Johann Caspar Scheuren

1810 Aachen - 1887 Düsseldorf
Den ersten Unterricht erhielt J. C. Scheuren durch seinen Vater, den Maler und Gebrauchsgraphiker Johann Peter Scheuren. Nach dreijähriger Mitarbeit in dessen Werkstatt durfte er 1829 die Düsseldorfer Kunstakademie besuchen. Nach Heinrich Christoph Kolbe und Wilhelm von Schadow waren dort vor allem Johann Wilhelm Schirmer und Carl Friedrich Lessing seine Lehrer.
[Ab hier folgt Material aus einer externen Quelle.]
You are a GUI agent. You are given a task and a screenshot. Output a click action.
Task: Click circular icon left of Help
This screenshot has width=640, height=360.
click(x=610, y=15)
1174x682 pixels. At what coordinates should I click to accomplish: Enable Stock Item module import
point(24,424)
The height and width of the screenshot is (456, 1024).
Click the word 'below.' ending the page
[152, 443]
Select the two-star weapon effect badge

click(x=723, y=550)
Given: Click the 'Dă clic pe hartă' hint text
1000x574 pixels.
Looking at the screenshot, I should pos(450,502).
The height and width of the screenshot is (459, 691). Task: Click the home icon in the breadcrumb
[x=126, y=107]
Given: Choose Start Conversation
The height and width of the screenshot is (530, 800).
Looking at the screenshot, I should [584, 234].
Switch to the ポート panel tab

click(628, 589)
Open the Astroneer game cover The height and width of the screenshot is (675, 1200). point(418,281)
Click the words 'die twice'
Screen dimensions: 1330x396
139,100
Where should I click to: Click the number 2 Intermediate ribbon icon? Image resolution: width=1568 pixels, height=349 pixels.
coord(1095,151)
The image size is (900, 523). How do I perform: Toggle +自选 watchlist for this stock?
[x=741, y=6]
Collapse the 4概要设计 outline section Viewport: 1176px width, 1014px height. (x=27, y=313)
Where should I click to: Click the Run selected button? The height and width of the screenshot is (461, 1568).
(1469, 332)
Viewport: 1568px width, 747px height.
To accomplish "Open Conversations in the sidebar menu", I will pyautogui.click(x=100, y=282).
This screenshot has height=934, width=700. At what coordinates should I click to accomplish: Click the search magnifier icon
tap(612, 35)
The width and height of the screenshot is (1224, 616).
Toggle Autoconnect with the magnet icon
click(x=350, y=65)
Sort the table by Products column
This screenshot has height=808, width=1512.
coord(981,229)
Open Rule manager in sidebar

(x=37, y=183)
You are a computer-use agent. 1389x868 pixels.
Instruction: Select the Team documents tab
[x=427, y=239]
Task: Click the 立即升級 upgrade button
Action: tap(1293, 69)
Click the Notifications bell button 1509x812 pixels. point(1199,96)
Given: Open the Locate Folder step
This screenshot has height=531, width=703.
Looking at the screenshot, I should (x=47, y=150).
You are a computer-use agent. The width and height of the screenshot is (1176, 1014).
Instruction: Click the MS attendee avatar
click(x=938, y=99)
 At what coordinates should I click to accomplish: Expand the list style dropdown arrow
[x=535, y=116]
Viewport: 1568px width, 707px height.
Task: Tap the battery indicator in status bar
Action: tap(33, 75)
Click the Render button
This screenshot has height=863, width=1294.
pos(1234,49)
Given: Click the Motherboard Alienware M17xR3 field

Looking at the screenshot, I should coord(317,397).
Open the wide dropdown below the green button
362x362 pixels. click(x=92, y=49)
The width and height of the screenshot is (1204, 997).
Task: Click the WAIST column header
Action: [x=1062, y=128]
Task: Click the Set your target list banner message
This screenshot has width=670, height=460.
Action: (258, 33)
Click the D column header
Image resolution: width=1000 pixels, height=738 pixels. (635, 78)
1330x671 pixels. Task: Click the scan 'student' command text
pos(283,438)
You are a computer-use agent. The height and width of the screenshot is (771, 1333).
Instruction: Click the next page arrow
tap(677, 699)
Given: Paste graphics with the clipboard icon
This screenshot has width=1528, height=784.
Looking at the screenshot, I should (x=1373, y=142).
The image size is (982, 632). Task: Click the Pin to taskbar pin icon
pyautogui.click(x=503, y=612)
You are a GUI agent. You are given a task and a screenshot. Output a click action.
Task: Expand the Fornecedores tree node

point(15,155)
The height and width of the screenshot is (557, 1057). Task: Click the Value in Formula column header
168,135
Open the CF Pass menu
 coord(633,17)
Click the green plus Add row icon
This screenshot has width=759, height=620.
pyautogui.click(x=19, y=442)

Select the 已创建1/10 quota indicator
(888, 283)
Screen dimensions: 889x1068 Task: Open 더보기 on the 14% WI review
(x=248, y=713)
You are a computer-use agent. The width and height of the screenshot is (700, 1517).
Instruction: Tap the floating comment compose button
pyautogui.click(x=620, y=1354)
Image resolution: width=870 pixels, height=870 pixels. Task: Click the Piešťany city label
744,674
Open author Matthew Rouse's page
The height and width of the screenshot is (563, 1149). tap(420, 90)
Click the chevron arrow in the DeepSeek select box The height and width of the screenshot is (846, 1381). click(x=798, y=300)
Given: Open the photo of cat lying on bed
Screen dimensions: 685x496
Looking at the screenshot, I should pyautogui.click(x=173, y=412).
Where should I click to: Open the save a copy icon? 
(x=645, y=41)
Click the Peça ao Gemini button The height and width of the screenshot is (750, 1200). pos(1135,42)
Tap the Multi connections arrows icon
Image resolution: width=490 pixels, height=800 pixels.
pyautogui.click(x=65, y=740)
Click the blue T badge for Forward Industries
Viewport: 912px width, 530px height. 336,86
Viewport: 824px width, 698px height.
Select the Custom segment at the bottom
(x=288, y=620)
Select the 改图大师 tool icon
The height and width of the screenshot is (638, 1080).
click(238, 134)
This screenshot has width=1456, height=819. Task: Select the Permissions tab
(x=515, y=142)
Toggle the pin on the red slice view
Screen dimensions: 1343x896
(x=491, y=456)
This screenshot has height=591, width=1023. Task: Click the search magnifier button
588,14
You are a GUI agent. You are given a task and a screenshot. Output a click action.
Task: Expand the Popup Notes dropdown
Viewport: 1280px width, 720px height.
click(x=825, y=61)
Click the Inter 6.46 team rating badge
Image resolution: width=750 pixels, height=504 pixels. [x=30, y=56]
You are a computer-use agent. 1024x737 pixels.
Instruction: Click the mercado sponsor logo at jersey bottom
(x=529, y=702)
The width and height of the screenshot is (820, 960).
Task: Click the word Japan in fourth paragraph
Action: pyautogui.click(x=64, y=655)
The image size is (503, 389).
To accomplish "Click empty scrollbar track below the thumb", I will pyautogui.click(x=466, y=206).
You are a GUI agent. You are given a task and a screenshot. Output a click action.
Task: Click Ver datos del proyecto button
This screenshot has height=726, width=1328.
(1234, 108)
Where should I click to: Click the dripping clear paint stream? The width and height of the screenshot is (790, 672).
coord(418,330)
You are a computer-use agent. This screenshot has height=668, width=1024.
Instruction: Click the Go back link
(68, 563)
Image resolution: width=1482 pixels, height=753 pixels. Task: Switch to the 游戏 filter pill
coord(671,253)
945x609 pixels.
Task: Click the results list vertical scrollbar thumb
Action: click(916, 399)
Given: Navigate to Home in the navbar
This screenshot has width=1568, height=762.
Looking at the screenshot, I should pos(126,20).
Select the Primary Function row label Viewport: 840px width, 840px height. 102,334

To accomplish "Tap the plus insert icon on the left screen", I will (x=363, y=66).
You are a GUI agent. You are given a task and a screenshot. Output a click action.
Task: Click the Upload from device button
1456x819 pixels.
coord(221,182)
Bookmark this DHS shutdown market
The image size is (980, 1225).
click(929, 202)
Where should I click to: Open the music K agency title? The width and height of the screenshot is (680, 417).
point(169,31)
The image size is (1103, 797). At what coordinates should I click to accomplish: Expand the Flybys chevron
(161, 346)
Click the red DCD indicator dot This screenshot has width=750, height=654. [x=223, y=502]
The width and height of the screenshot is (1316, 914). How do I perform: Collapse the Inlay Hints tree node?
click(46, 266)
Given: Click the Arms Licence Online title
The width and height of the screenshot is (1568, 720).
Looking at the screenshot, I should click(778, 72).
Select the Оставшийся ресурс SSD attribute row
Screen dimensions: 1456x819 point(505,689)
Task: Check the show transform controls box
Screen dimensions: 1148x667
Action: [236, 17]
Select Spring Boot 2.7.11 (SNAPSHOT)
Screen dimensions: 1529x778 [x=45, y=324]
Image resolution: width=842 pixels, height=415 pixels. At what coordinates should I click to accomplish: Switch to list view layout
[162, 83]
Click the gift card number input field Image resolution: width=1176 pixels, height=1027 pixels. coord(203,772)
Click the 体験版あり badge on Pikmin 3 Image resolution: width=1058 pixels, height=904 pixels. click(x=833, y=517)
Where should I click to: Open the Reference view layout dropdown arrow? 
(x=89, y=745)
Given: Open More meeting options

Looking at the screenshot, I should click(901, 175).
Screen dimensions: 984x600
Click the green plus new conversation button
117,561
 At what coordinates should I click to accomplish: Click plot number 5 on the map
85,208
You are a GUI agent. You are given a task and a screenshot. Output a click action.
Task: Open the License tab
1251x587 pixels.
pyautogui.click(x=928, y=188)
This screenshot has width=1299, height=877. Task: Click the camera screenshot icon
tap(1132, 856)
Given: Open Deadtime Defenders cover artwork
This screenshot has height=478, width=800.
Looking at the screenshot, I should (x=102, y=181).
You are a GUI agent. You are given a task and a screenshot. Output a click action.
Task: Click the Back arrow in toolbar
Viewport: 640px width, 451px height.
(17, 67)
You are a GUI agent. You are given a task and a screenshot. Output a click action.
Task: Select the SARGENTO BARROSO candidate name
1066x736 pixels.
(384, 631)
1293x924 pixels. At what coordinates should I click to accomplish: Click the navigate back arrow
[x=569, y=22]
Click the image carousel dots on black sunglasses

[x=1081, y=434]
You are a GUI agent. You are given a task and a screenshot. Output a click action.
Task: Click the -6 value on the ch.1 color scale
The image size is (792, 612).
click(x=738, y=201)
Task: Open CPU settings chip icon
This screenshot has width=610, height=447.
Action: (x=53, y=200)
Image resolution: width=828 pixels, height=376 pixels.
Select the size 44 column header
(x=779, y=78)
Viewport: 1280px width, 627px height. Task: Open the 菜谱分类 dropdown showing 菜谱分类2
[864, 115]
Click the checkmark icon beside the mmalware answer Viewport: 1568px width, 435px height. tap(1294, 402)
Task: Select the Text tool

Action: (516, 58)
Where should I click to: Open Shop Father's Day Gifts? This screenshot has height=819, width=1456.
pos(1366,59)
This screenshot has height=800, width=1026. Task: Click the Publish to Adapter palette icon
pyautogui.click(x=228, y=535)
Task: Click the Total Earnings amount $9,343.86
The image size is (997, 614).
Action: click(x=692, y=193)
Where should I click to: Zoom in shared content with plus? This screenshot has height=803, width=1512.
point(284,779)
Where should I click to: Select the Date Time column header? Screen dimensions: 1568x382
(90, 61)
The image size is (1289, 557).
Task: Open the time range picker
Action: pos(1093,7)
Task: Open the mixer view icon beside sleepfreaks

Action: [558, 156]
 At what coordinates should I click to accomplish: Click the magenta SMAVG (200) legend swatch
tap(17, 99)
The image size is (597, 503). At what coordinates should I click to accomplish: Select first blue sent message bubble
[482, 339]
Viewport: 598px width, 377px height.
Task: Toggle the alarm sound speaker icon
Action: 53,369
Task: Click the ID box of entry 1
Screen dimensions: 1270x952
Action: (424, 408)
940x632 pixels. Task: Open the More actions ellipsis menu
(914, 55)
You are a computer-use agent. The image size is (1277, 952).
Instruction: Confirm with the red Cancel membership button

Ab 1835 unterhielt er ein eigenes Atelier, auch trat er im selben Jahr eine Reise nach Österreich, in die Schweiz und nach Oberitalien an. Nach seiner Heirat 1839 intensivierten sich die Kontakte zum preußischen Prinzenpaar im Schloss Jägerhof, wo er mit der höfischen Damenwelt sogar einen Malzirkel gründete. 1843 bereiste er ein zweites Mal Italien. 1848 wurde er Gründungsmitglied des „Malkastens“, des Vereins freier Düsseldorfer Maler, und 1855 zum Professor ernannt. Auf Reisen machte er sich immer wieder mit der rheinischen Landschaft, ihrer Architektur und Geschichte vertraut, die u. a. zum Nahe-Album von 1835 und den berühmten Rhein-Alben von 1862 und 1880 führten. Als druckgrafischer Künstler war er so vielseitig wie keine anderer Maler in seiner Zeit.